A blurb from the book quotes Richard Reeves of the Associated Press, writing about Cory Aquino: “‘Her story is at once the most surprising succession of miracles and the most reasonable succession of political actions,’ wrote a Frenchman. That was a long time ago – Andre Maurois writing of the triumph of Joan of Arc in his ‘History of France.’
“There are the seeds of human greatness in the stories of the two innocent women who, five centuries apart, rallied people through their own faith to rise against tyranny. It is a story that can never be told too often and, no matter how it ends this time, is a lesson in the dynamics and wonder of democratic political leadership.”
Is the lack of violence and bloodshed why, almost four decades later, we find ourselves facing the same problems of corruption and poverty, and maybe even worse, as now we can’t even feed our people and educate our children. Do we really need a bloody revolution, a war where guns are fired and bodies litter the streets? In recent history we had a bloody anti-drug “war” that saw bodies – thousands of bodies – literally littered on the streets; did it bring about change for the better, did it uplift us?
Killing people – whether it is a joke or hyperbole or pre-dawn ranting or a serious threat – cannot be the solution to our problems.
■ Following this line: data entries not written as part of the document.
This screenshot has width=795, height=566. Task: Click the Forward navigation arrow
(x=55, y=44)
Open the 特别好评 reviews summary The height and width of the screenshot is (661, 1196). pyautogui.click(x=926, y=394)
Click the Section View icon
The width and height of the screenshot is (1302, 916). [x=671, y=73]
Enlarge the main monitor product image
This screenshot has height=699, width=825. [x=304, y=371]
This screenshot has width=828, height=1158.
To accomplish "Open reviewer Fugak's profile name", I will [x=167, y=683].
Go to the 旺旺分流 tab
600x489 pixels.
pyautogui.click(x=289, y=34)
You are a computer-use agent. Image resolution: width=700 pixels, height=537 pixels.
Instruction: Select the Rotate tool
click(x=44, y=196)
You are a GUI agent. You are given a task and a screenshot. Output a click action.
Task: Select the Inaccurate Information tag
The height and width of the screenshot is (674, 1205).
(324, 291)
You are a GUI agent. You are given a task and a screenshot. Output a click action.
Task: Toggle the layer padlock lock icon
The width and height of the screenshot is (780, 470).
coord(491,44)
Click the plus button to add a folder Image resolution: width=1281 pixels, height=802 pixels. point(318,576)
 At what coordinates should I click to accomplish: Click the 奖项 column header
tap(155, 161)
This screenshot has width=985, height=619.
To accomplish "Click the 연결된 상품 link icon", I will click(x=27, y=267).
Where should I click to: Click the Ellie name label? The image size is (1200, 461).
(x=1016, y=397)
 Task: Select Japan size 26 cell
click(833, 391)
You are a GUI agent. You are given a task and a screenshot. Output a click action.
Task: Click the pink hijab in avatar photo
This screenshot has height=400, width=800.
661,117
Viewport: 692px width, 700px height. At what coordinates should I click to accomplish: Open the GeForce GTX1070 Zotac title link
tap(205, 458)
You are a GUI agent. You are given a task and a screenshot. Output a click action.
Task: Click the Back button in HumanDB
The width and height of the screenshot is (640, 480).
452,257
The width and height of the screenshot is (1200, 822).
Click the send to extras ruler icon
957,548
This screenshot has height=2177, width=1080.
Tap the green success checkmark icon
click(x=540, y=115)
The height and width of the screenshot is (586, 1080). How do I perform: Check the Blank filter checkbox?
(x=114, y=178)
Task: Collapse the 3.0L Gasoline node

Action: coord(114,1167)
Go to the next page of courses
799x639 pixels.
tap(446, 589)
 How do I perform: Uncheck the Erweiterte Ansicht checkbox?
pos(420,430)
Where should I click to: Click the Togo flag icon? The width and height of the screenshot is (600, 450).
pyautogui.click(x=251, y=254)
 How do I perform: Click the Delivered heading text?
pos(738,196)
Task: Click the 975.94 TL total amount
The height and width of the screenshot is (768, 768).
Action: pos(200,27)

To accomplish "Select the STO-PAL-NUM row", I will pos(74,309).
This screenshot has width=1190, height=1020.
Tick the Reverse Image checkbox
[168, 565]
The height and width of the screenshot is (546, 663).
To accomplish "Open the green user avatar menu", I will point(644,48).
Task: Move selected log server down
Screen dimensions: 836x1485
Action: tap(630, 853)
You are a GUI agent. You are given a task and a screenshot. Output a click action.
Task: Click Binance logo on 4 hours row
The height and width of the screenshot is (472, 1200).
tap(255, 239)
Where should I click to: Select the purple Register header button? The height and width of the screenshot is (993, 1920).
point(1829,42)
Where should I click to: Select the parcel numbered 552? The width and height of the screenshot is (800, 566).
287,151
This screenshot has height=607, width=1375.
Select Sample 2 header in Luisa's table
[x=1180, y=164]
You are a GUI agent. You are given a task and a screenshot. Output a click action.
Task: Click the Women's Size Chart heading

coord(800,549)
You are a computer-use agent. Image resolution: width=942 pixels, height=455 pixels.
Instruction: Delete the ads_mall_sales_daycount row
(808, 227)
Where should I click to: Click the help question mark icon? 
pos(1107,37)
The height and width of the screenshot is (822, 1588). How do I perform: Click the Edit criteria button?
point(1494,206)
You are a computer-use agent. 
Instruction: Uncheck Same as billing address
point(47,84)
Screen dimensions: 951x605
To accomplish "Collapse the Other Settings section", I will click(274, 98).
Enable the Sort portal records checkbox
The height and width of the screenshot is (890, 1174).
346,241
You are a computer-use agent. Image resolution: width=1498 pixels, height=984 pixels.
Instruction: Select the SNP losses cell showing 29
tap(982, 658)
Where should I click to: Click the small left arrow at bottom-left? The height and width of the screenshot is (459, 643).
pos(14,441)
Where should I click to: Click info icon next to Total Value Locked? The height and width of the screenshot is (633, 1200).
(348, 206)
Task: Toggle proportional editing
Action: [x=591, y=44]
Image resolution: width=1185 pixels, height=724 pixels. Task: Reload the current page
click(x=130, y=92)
The People Power book ends with an epilogue – “The Wisdom of Nonviolence” – by Fr. Jose Blanco SJ. Part of it reads:
“The world’s problems are best solved if we respect the humanity, the dignity of every human person concerned. The desire to be violent or to use violence can be tamed and diminished, if we show love, care, joy to those who are unjust and wish to be violent. Violence addresses the aggressor. Nonviolence searches out and addresses the humanity in the enemy or oppressor…
“Let us show that we can gain liberation in a nonviolent way. Let us show that we can construct a world without guns and without arms.”
It is not an easy task, for a nation and even for our individual selves. But the instinct to strike out, to simply eliminate the obstacle or the enemy, must be tamed. That is the higher calling of being human.